CUENTO-REFLEXIÓN PARA EL IV DOMINGO DE ADVIENTO (2Sam 7,1-5.8b-12.14a.16; Sal 88; Rom 16,25-27; Lc 1, 1-8)
Leamos el evangelio del revés. Veamos a María encinta como señal para Isabel.
Salió el ángel Gabriel de las
tierras santas de Dios para buscar asiento para su vida. A buscar un portal
donde Dios mismo pudiera recogerse y ofrecer lo que desde la eternidad vivía:
luz, vida, amor. Infatigable, el ángel recorría las estepas del mundo y las
calles bulliciosas de los hombres buscando un sitio nuevo, virgen, donde Dios al
recostarse pudiera sentir la alegría creadora con la que comenzó a modelar el
barro de la tierra, y consumar su obra. Pero en todos a los que el ángel se dirigía
encontraba miradas de escepticismo e incluso de desdén. “En este mundo tan
viejo, donde todo está gastado, herido y sucio, qué esperas encontrar”.
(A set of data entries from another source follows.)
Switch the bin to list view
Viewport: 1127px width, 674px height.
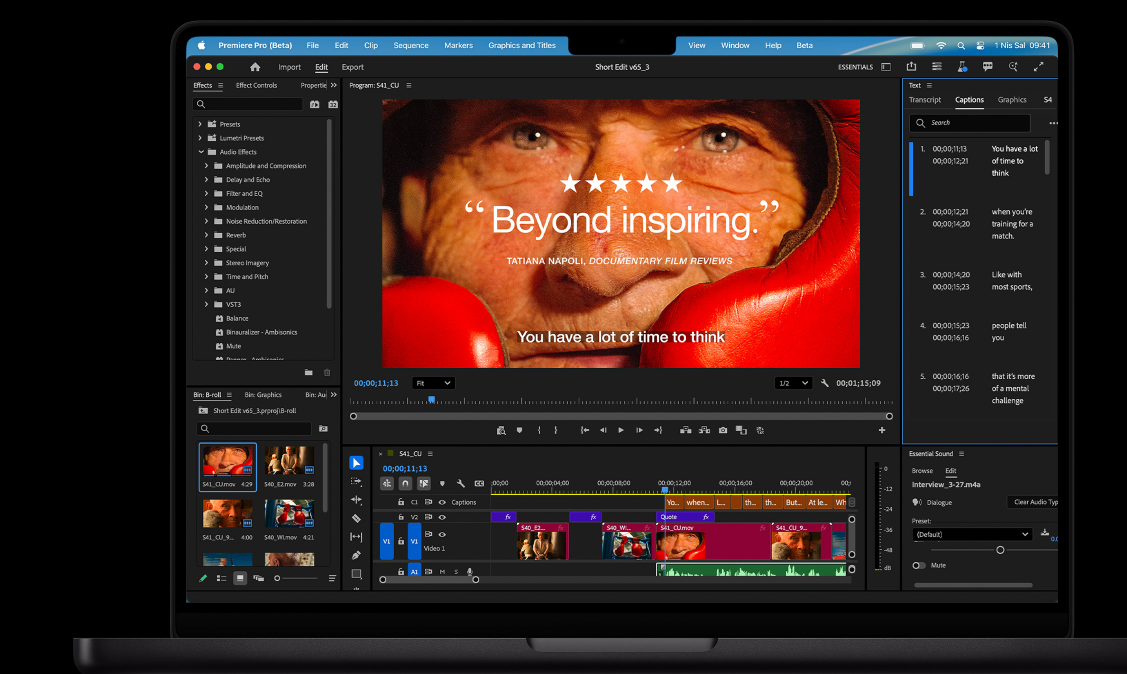point(221,578)
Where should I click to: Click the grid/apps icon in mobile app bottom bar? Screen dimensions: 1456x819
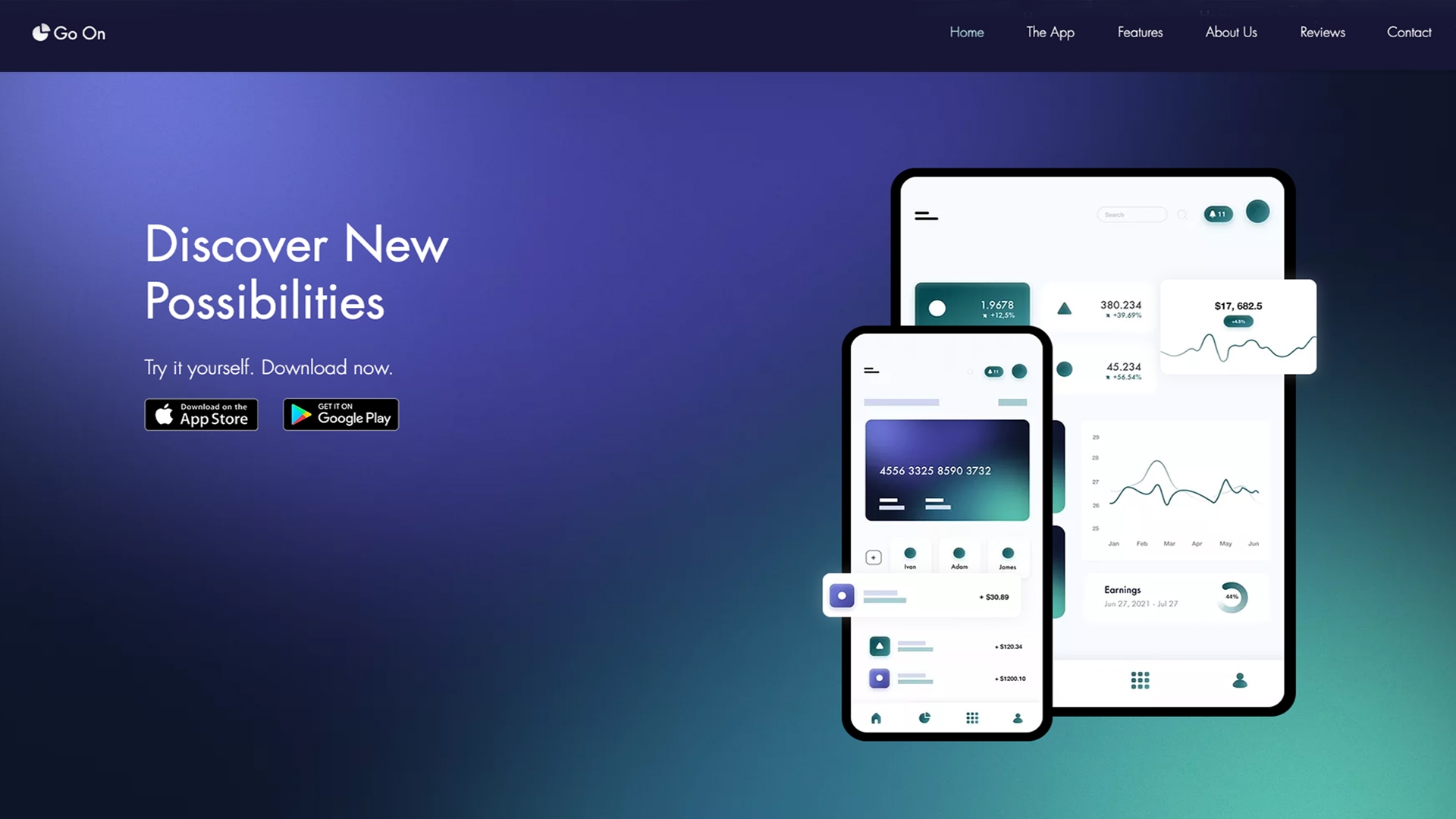[x=971, y=718]
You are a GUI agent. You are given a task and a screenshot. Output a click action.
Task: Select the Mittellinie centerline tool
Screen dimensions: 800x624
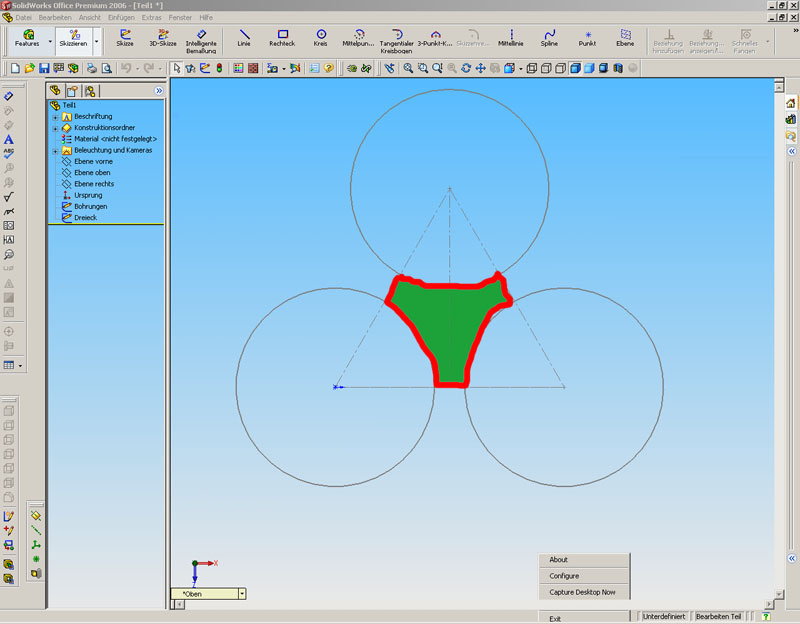pos(510,38)
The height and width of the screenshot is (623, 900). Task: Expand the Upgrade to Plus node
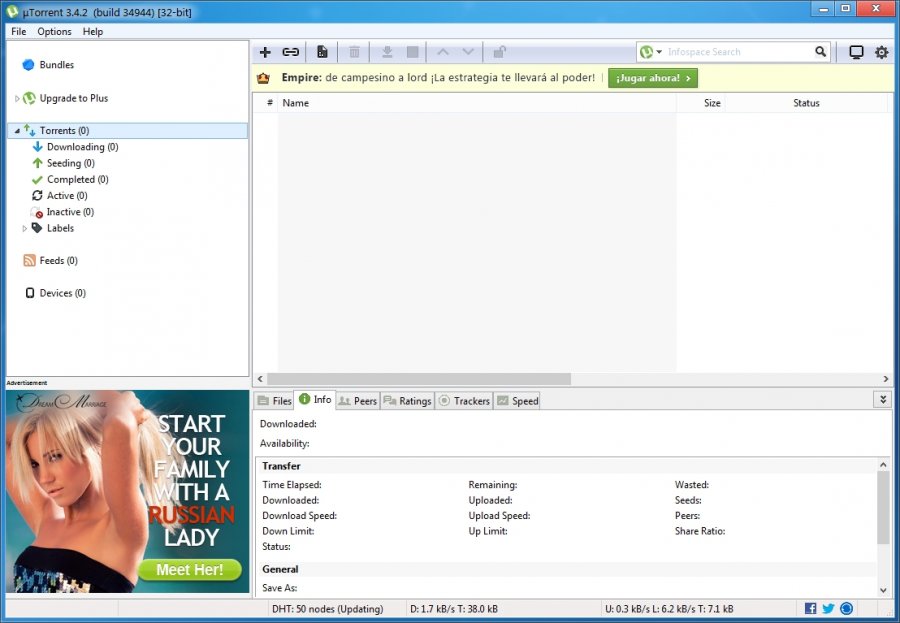click(17, 99)
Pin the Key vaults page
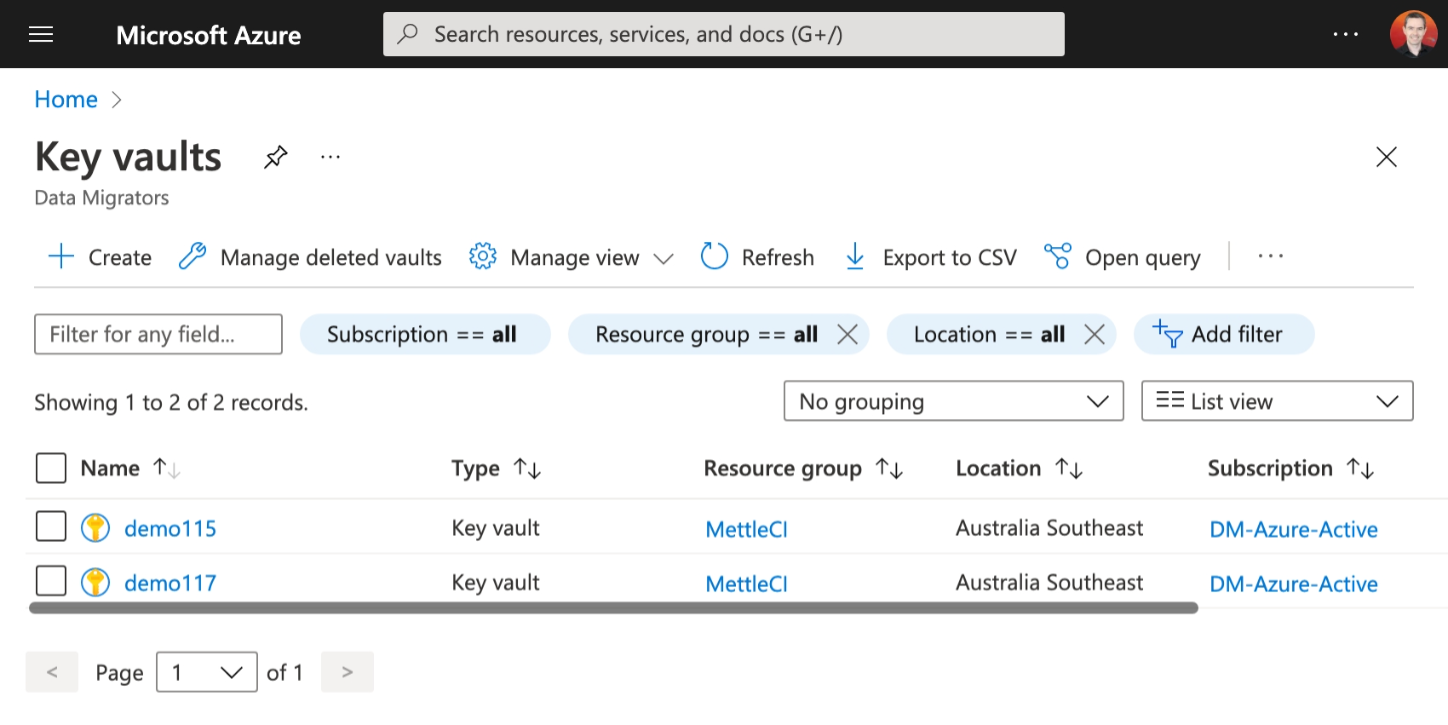The height and width of the screenshot is (725, 1448). (275, 157)
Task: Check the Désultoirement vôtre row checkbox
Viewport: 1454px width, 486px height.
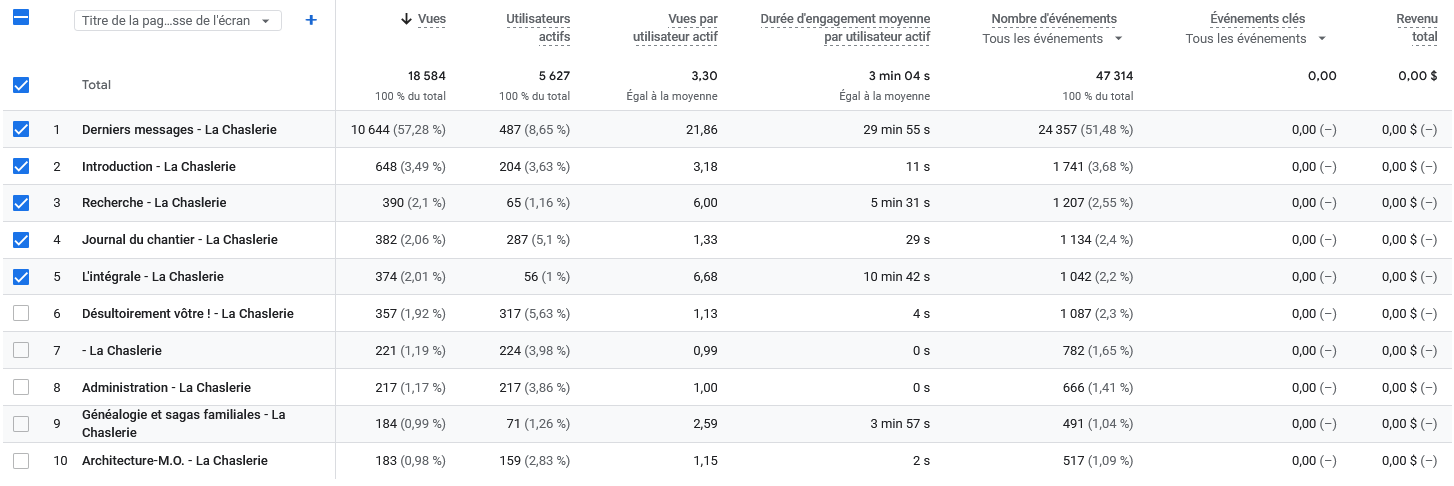Action: [x=21, y=313]
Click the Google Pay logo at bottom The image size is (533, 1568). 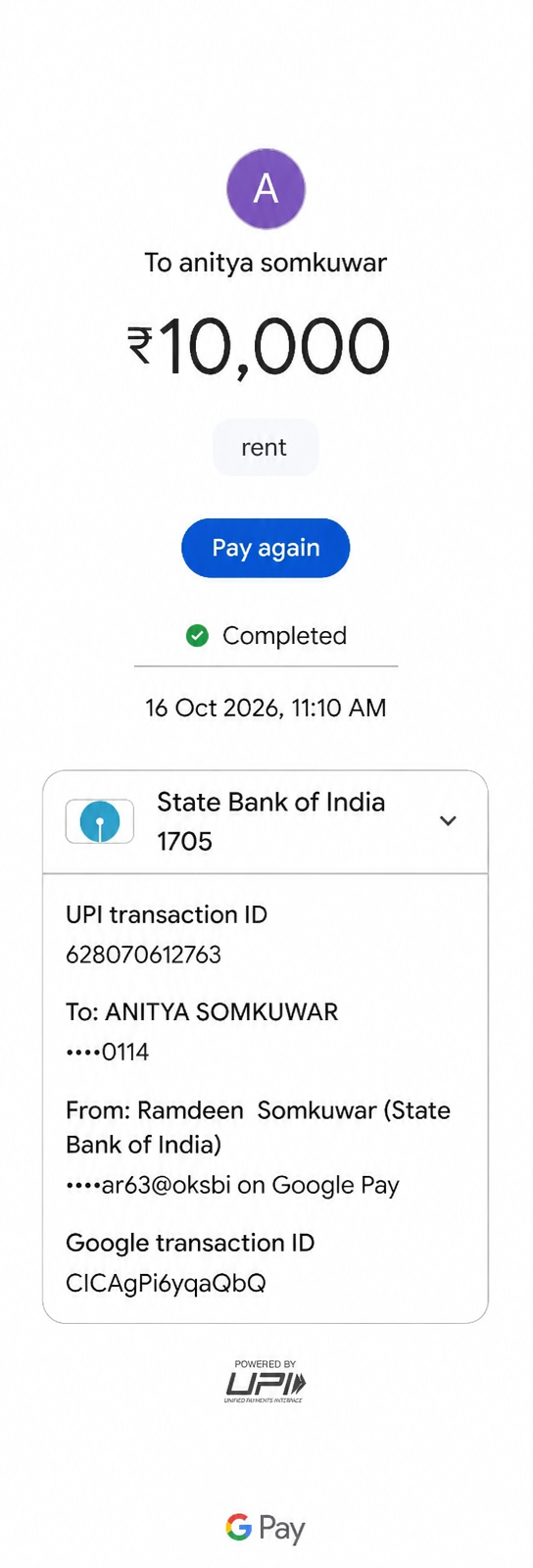point(266,1528)
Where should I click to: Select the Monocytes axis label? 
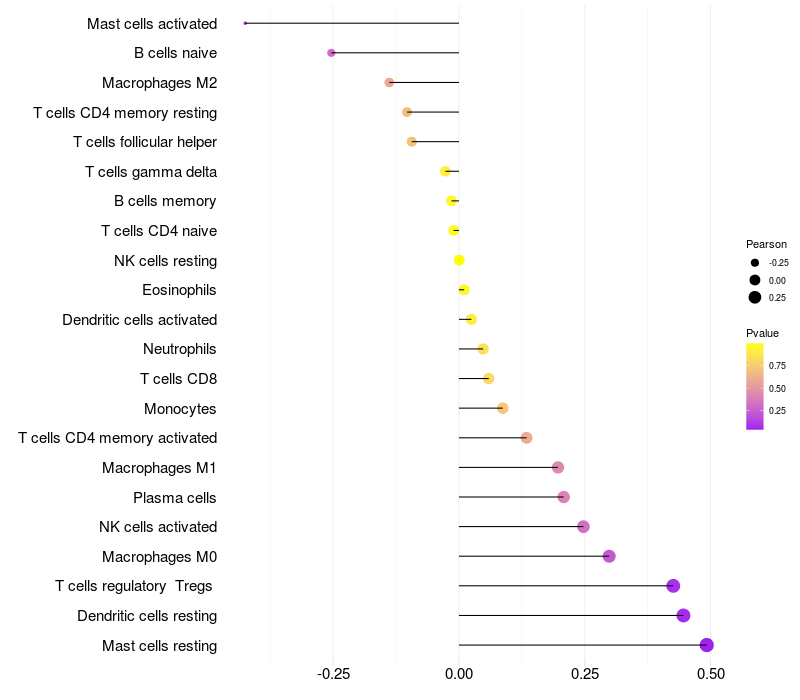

Por fin el ángel se detuvo en casa
de una mujer mayor, Isabel, y comenzó a referir su misión como si ella fuera la
elegida, pero la mujer, agachando la cabeza y envuelta en una triste
melancolía, pensaba que para ella había pasado la hora. ¡Estaba tan marcada por
la pesadez de la vida, por sus conflictos, por sus miserias!
El ángel adivinando sus
pensamientos sonrió y le dijo: Mira María. ¿No será capaz Dios de encontrar en ti
lo que una de tu misma familia ha conservado en su corazón: la virginidad anhelante
del amor vivo de Dios?
Y es que la llegada de Emmanuel busca
las brasas inmaculadas que la ceniza de nuestra vida tiene ocultas. Hoy, el
ángel que lo anuncia, para en nuestra casa.